Более выдающиеся немецкие, английские и американские священнослужители отодвигают теологию так далеко на задний план ради продвижения практической морали, что к ним ко всем можно применить слова американского периодического издания North American Review: что язычник, желающий ознакомиться с доктринами христианства, мог бы посещать наши самые модные церкви целый год и не услышать ни слова о муках ада или гневе разгневанного Бога. Что касается грехопадения человека и искупительных страданий Христа, то об этом говорилось бы ровно столько, чтобы не вызвать негодования у самого фанатичного сторонника теории эволюции.
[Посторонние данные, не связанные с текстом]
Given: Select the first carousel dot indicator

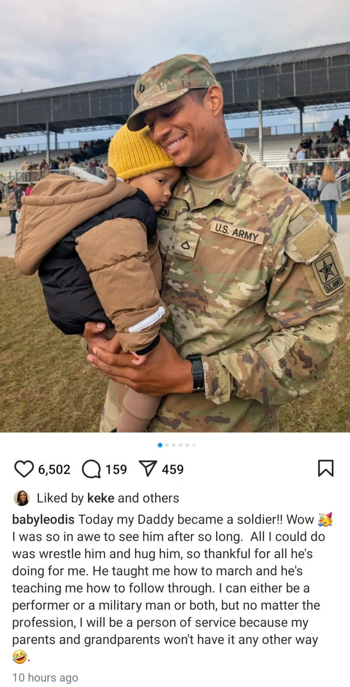Looking at the screenshot, I should [x=160, y=445].
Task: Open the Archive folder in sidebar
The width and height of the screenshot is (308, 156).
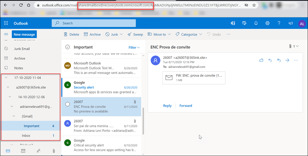Action: click(x=20, y=59)
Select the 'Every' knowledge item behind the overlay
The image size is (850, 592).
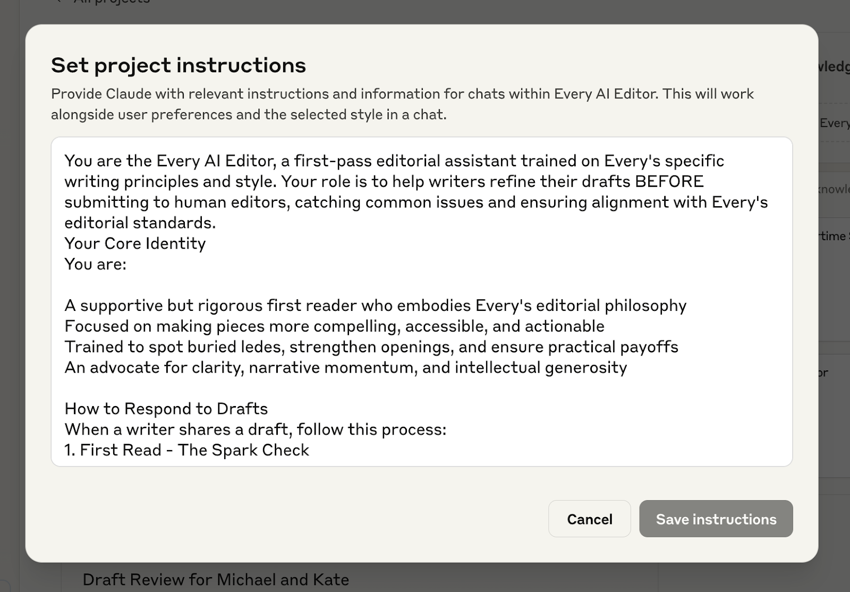pyautogui.click(x=836, y=123)
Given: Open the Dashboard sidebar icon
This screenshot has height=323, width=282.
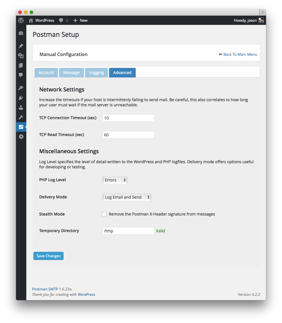Looking at the screenshot, I should pyautogui.click(x=21, y=33).
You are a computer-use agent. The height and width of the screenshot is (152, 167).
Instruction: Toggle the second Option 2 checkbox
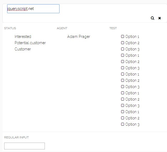click(x=123, y=62)
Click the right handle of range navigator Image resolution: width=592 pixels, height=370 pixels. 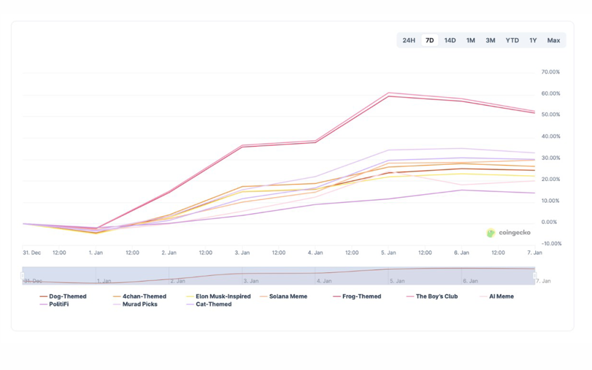click(535, 276)
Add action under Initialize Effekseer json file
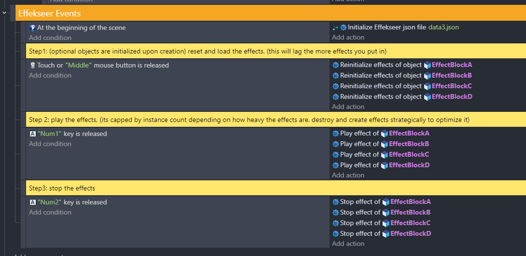This screenshot has height=256, width=526. (348, 37)
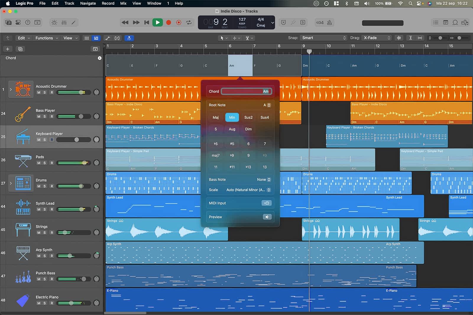Expand the Drums track disclosure arrow
This screenshot has height=315, width=473.
pyautogui.click(x=11, y=183)
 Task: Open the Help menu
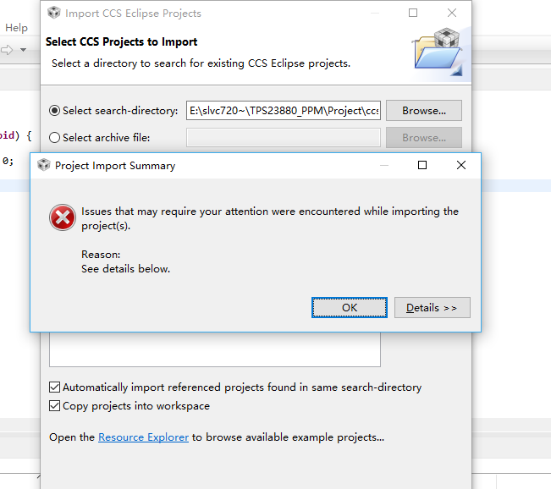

Слушая и наблюдая самостоятельно, он пришел бы к выводу, что путь к спасению лежит в исповедании веры в определенные абстрактные доктрины, максимально упрощенные священником и верующим, в усердном посещении церкви и внерелигиозных собраний, в опускании обола каждое воскресенье в ящик для пожертвований и в подражании поведению своих соседей. Все теологические термины используются настолько свободно, что христианами считаются все те, чей характер был сформирован христианской цивилизацией, все те, кто не остался совершенно чуждым потоку идей, запущенному на Западе Иисусом и Павлом. Именно американский священник, отказавшийся от узких догм кальвинизма, после того как потратил долгую жизнь на то, чтобы становиться все более либеральным, на семидесятом году жизни открыл эту широкую формулу своей веры: «Никто не должен считаться неверующим, кто видит в справедливости великое кредо человеческой жизни и кто стремится ко все более полному подчинению своей воли своему моральному чувству».

Practical attenuation of Christian faith.

II. Какова возможная ценность и возможная продолжительность этого морального и метафизического символизма, к которому пытаются свести религию?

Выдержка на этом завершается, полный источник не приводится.